EXERCISE DESCRIPTION.
Extract precisely the lines of the entries below, from the first line through the line containing "Open the search magnifier in top bar".

GIVEN INFORMATION.
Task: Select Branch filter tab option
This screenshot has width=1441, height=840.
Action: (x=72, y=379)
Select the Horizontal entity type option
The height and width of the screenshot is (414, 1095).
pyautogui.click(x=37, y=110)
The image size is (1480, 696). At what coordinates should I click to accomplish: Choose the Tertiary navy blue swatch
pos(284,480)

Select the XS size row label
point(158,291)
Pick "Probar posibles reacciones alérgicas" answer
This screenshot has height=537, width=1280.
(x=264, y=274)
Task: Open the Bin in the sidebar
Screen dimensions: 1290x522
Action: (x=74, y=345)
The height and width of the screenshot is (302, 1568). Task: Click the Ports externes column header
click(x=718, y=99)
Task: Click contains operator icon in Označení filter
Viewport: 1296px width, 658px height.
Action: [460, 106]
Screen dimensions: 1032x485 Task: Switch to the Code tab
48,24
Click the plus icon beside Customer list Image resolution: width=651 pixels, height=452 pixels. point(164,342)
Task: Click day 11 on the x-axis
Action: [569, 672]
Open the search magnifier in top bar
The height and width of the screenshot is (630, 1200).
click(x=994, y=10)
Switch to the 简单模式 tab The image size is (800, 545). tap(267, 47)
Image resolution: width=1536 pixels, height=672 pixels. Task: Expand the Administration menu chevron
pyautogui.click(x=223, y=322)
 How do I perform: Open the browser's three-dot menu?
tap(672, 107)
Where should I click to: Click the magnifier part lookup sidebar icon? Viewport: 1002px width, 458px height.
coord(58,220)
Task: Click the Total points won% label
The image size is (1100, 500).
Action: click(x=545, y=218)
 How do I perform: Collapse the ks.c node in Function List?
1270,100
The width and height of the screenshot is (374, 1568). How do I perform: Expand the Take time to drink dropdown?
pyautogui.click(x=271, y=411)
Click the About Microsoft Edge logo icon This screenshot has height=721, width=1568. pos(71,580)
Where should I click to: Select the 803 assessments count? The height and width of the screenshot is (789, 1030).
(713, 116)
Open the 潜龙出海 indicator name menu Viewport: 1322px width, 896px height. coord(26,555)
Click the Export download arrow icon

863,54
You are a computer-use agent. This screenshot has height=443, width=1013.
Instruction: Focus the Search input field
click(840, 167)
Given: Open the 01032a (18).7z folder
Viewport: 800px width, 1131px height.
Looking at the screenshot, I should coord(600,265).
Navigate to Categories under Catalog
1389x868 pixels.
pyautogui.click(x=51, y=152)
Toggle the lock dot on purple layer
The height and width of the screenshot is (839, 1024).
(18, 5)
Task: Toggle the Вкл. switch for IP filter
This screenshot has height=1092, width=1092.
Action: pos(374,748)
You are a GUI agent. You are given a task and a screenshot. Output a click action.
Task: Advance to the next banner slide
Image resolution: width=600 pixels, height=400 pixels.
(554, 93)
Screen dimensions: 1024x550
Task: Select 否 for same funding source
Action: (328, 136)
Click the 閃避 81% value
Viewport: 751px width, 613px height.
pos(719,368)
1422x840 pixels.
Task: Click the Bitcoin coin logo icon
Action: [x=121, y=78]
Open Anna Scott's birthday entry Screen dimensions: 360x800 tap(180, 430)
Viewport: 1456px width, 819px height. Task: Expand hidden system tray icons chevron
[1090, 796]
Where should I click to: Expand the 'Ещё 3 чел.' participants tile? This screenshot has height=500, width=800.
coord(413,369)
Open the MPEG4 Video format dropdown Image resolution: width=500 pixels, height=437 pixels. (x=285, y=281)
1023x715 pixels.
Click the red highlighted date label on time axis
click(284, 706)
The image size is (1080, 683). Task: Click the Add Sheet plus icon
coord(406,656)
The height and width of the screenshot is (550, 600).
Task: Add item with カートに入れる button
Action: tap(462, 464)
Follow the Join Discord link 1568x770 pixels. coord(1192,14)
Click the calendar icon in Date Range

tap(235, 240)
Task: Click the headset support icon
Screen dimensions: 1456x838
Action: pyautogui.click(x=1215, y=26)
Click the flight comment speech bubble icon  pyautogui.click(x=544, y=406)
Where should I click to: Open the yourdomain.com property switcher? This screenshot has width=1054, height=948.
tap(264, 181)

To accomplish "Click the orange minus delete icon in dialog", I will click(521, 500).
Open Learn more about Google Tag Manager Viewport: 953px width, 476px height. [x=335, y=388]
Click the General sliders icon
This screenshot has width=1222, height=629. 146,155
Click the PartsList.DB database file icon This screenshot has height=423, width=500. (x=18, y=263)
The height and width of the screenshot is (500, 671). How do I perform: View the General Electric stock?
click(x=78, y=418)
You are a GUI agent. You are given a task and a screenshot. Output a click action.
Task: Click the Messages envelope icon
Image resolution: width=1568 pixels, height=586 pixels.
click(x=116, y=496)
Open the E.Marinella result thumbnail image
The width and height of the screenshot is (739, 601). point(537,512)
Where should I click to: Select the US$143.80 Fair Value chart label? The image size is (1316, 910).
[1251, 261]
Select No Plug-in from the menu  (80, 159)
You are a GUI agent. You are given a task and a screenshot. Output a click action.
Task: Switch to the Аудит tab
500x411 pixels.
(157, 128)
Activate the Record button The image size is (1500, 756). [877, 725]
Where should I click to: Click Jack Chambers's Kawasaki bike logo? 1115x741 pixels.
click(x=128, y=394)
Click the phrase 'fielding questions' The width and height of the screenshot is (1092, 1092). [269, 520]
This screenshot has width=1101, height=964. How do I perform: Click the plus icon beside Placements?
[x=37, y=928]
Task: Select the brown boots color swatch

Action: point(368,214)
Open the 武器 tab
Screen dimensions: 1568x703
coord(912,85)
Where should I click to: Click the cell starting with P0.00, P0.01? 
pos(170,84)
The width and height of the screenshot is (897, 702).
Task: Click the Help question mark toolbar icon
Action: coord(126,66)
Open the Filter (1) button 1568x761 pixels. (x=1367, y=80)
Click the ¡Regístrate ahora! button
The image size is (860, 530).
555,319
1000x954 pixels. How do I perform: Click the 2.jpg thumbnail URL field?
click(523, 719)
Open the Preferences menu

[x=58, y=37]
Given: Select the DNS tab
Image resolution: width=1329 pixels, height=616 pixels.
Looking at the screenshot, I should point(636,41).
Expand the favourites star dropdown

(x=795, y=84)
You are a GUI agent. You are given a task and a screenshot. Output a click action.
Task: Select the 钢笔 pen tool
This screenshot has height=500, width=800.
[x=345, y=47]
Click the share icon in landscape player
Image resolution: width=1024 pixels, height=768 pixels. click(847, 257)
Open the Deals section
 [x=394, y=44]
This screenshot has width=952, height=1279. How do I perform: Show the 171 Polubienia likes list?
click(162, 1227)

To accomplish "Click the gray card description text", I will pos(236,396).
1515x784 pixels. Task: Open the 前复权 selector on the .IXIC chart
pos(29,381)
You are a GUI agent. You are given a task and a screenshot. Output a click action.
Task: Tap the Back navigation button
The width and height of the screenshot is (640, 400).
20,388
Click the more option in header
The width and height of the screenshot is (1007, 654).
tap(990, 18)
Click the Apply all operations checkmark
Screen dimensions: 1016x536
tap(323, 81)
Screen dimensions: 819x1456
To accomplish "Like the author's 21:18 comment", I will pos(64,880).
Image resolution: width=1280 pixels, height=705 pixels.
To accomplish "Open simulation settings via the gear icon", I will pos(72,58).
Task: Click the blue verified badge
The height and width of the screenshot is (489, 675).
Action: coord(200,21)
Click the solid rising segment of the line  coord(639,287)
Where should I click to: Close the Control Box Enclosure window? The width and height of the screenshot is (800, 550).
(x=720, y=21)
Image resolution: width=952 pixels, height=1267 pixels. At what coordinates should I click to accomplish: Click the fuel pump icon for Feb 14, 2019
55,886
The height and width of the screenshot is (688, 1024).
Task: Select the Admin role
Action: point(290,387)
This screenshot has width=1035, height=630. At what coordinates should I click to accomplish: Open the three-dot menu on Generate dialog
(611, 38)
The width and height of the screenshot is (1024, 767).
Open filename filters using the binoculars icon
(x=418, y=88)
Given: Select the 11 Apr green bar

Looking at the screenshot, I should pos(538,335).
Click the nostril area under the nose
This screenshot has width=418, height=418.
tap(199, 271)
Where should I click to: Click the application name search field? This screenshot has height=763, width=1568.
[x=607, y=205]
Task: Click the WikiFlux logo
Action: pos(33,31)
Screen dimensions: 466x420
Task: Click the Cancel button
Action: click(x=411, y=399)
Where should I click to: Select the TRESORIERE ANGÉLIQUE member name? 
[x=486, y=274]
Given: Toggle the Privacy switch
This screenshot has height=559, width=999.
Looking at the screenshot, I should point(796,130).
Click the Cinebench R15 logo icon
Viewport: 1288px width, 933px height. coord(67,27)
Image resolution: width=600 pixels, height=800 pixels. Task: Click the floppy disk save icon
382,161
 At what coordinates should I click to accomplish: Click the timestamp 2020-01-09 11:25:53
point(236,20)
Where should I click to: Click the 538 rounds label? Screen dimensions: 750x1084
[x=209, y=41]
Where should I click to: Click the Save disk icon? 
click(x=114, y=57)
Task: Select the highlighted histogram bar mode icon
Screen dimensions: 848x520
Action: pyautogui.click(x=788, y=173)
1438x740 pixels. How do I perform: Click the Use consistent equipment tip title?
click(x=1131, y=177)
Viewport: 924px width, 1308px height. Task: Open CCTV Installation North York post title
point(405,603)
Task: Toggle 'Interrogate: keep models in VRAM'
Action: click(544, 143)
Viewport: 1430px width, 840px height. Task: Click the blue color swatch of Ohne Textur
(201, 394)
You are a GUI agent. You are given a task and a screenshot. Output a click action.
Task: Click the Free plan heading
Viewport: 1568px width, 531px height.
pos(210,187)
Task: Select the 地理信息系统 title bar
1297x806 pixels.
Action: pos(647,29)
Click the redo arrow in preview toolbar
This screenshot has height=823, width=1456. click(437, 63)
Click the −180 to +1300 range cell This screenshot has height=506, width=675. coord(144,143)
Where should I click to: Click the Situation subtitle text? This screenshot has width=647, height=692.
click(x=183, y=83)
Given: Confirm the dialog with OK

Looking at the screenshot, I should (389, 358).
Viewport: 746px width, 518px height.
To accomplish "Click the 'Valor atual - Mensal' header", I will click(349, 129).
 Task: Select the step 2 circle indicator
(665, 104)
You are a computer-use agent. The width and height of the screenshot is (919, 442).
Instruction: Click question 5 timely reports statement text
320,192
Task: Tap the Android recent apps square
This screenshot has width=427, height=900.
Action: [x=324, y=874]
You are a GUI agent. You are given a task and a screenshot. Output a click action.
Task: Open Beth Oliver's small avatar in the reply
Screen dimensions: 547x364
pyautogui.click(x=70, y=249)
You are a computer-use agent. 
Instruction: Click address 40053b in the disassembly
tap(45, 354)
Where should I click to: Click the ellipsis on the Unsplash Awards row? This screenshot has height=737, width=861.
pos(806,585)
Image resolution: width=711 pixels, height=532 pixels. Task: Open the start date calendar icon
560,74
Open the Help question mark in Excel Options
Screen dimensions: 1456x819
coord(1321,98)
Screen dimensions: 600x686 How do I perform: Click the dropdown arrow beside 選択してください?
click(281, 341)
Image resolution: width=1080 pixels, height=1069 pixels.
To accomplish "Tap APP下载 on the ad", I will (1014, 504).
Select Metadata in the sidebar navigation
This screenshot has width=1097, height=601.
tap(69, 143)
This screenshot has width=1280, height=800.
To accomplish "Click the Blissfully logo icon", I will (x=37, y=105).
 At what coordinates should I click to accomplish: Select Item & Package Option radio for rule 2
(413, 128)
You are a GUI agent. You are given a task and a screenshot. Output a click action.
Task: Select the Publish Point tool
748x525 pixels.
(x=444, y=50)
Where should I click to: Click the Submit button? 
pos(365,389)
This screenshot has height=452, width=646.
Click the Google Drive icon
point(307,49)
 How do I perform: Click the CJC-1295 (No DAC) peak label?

ANSWER TO THE EXERCISE.
Task: Select Branch filter tab option
This screenshot has width=1441, height=840.
Action: (x=72, y=379)
Select the Horizontal entity type option
The height and width of the screenshot is (414, 1095).
pyautogui.click(x=37, y=110)
The image size is (1480, 696). At what coordinates should I click to accomplish: Choose the Tertiary navy blue swatch
pos(284,480)

Select the XS size row label
point(158,291)
Pick "Probar posibles reacciones alérgicas" answer
This screenshot has height=537, width=1280.
(x=264, y=274)
Task: Open the Bin in the sidebar
Screen dimensions: 1290x522
Action: (x=74, y=345)
The height and width of the screenshot is (302, 1568). Task: Click the Ports externes column header
click(x=718, y=99)
Task: Click contains operator icon in Označení filter
Viewport: 1296px width, 658px height.
Action: [460, 106]
Screen dimensions: 1032x485 Task: Switch to the Code tab
48,24
Click the plus icon beside Customer list Image resolution: width=651 pixels, height=452 pixels. point(164,342)
Task: Click day 11 on the x-axis
Action: [569, 672]
Open the search magnifier in top bar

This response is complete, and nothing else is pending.